Gaetano Marino stirbt am 23. August unter den Augen entsetzter Strandbesucher im Kugelhagel. Zwei Wochen nach dem Mord an dem Drogenhändler folgt mutmaßlich der blutige Vergeltungsschlag einer verfeindeten Bande. Die Verbrechen zeigen: Der Krieg zwischen Neapels Camorra-Clans flammt wieder auf - und das Geschwür Mafia breitet sich aus.
erschossen auf offener Straße - Mafia-PAte Raffaele Abete |
Das weckt schlimme Erinnerungen an die blutige Zeit der 1990er und frühen 2000er Jahre, als in Kampaniens Metropole bei Konflikten zwischen Mafia-Gruppen Hunderte getötet wurden. Allein der "Fehde von Scampia", die sich zwischen 2004 und 2005 über Monate hinzog, fielen etwa 100 Menschen zum Opfer. Mit ihr sollen auch die jüngsten Morde zusammenhängen.
Damals spaltete sich vom Clan der Di Lauro die seither "Scissionisti" (Sezessionisten) genannte Gruppe ab. Es gab weitere Abspaltungen, und nun stehen sich komplizierte Konstellation von Ex-Verbündeten, alten und neuen Feinden gegenüber. Raffaele Abete hatte sein eigenes eindrucksvolles Vorstrafenregister, aber er war vor allem Bruder von Arcangelo Abete, einem der Gründer der Scissionisti, der derzeit in Haft sitzt.
Paolo Di Lauro |
Offene Rechnungen einer alten Fehde
Die Antwort auf den Mord im Sommeridyll erfolgte jetzt am Rande des neapolitanischen Viertels Scampia. Es zählt wie das Nachbarquartier Secondigliano zum sogenannten Dreieck des Todes.
Es geht bei den Morden vermutlich um offene Rechnungen der alten Fehde, aber vor allem um den Drogenmarkt von Secondigliano und Scampia.
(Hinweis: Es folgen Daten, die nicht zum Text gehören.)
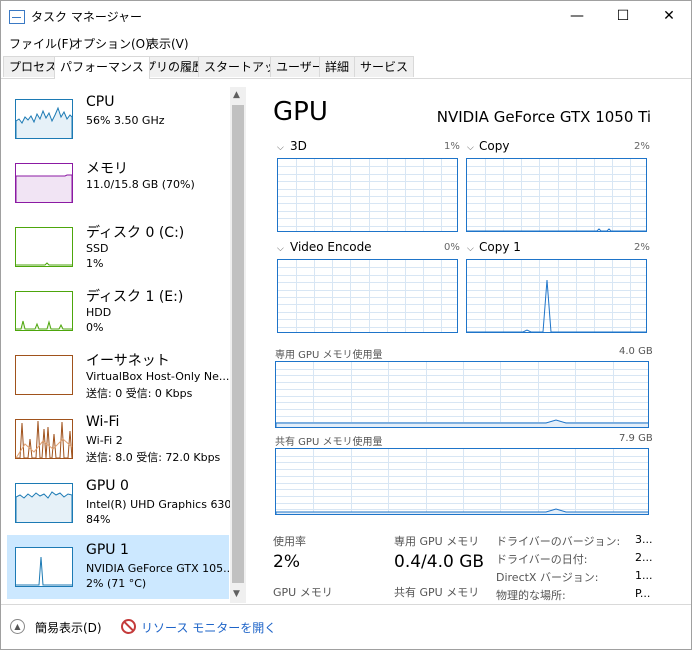 The image size is (692, 650). I want to click on tab-details: 詳細, so click(338, 66).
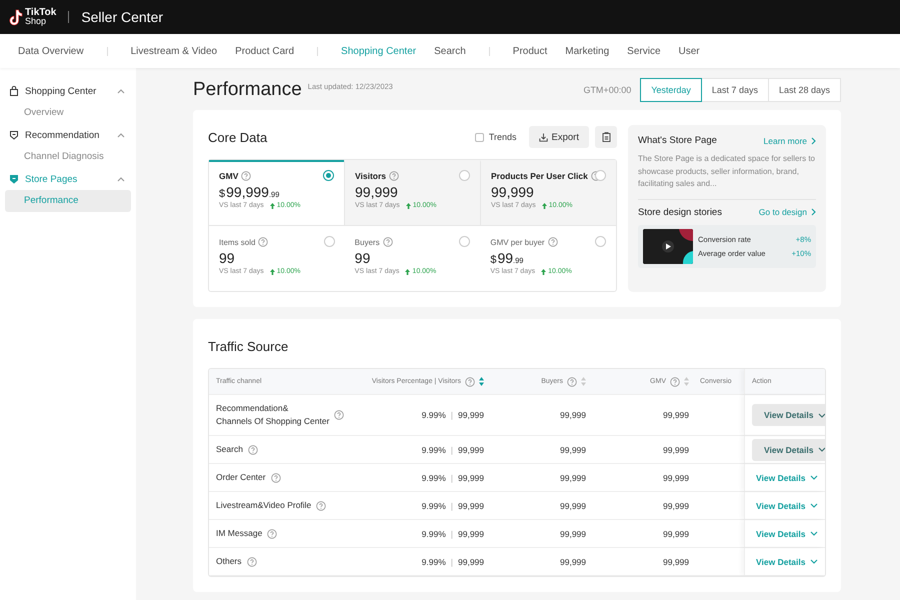 The height and width of the screenshot is (600, 900). Describe the element at coordinates (122, 17) in the screenshot. I see `app-title: Seller Center` at that location.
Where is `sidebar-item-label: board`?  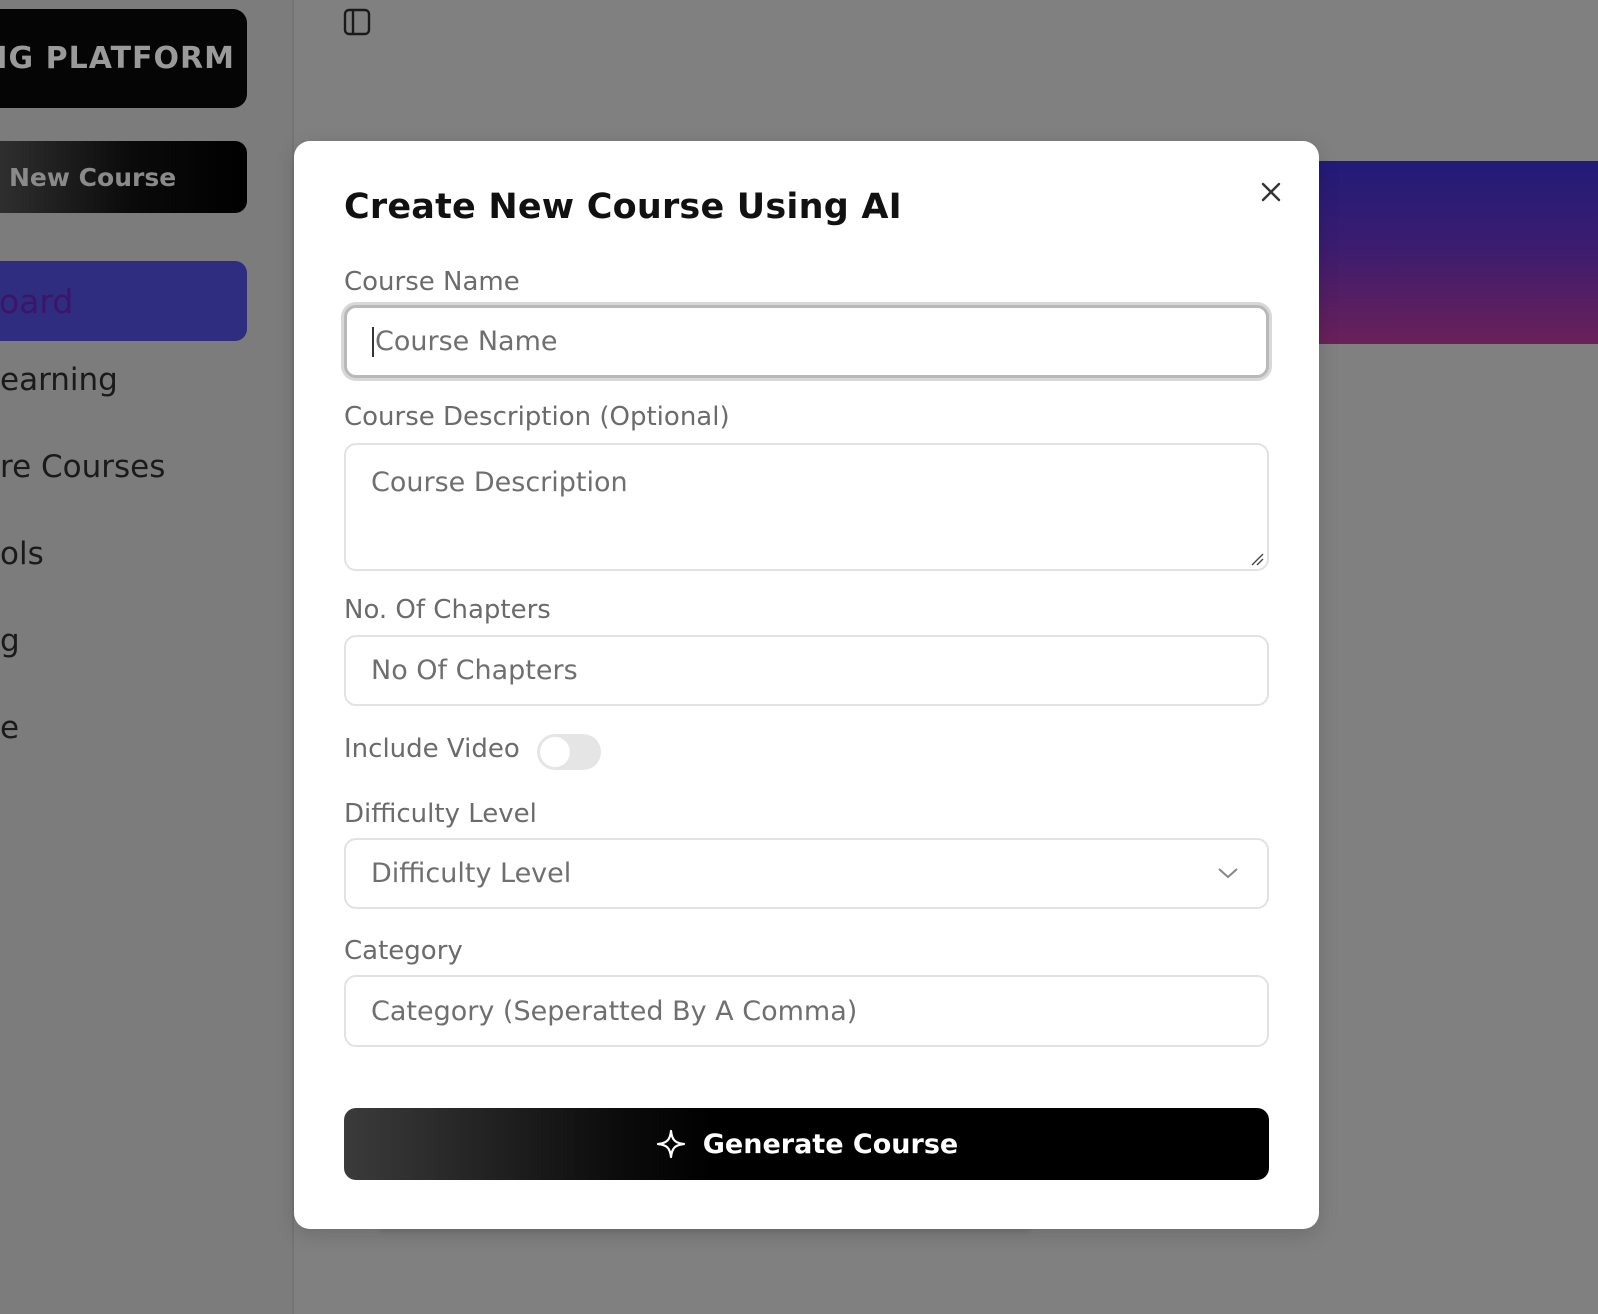
sidebar-item-label: board is located at coordinates (37, 301).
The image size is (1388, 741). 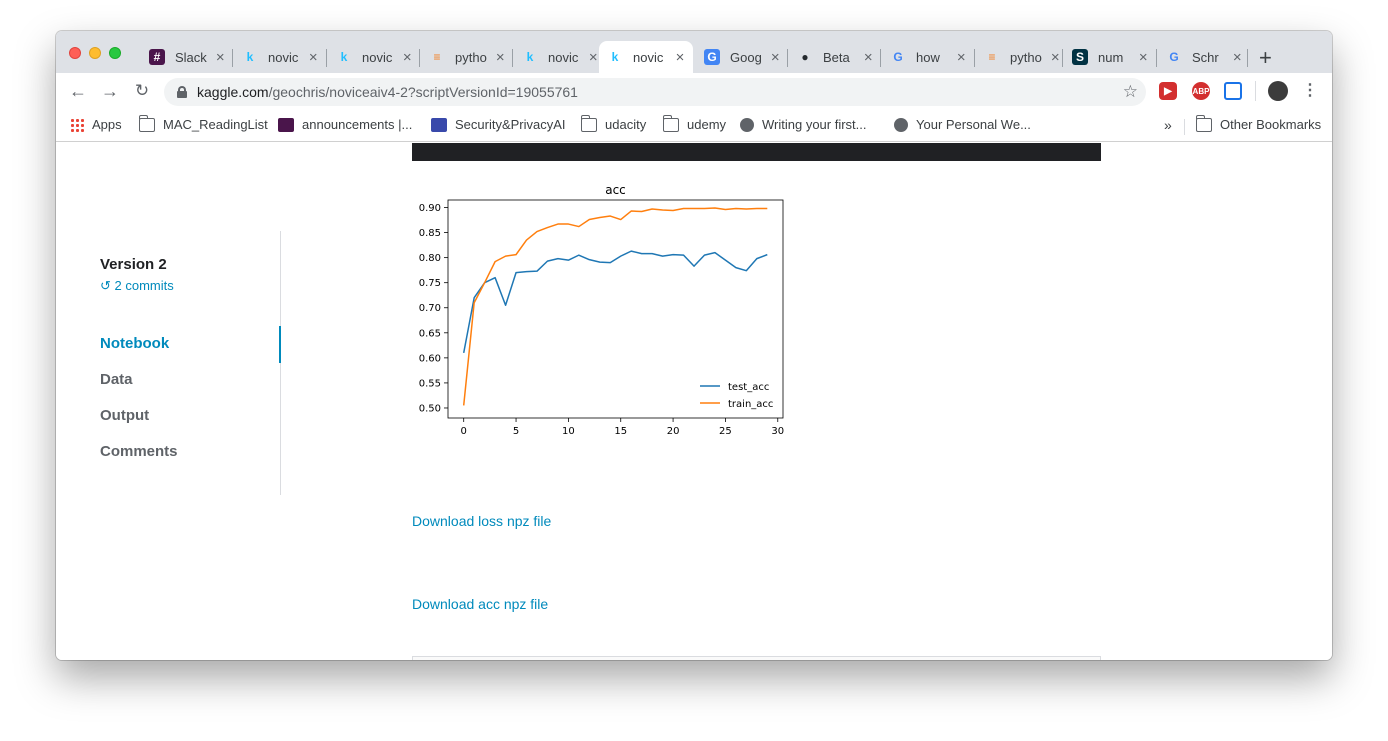 What do you see at coordinates (480, 604) in the screenshot?
I see `download-acc-link: Download acc npz file` at bounding box center [480, 604].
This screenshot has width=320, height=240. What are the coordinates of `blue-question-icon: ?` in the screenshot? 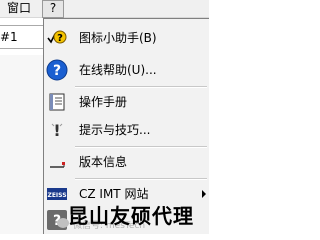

Auf 150 Millionen Euro im Jahr wird der Umsatz alleine in diesem Quartier geschätzt, Hunderte verdienen daran, auch Minderjährige und Kinder dealen. Die labyrinthartigen Gassen zwischen den Betonwohnklötzen bieten Dealern Unterschlupf, Fluchtwege und Lagerplätze.
Für Polizei, Carabinieri und Finanzpolizei sind sie ein schwer zu durchdringendes Dickicht, in dem das Gesetz des Schweigens herrscht. Doch zahlreiche Festnahmen haben es den Clans schwerer gemacht, Kokain, Heroin und andere Drogen zu vermarkten und verschärfen jetzt ihre Konkurrenz.
"Der Gegenangriff des Staats macht sich bemerkbar", sagt Neapels Polizeipräsident Luigi Merolla. In den vergangenen Tagen hat die Polizei Wohnblocks in Scampia und Secondigliano durchkämmt und dabei auch Kalaschnikows sichergestellt. Neapels Erzbischof Crescenzio Sepe nannte die Camorra jetzt einen "Tumor".
Und der Mord von Terracina zeigt: Das Geschwür breitet sich nach Norden aus.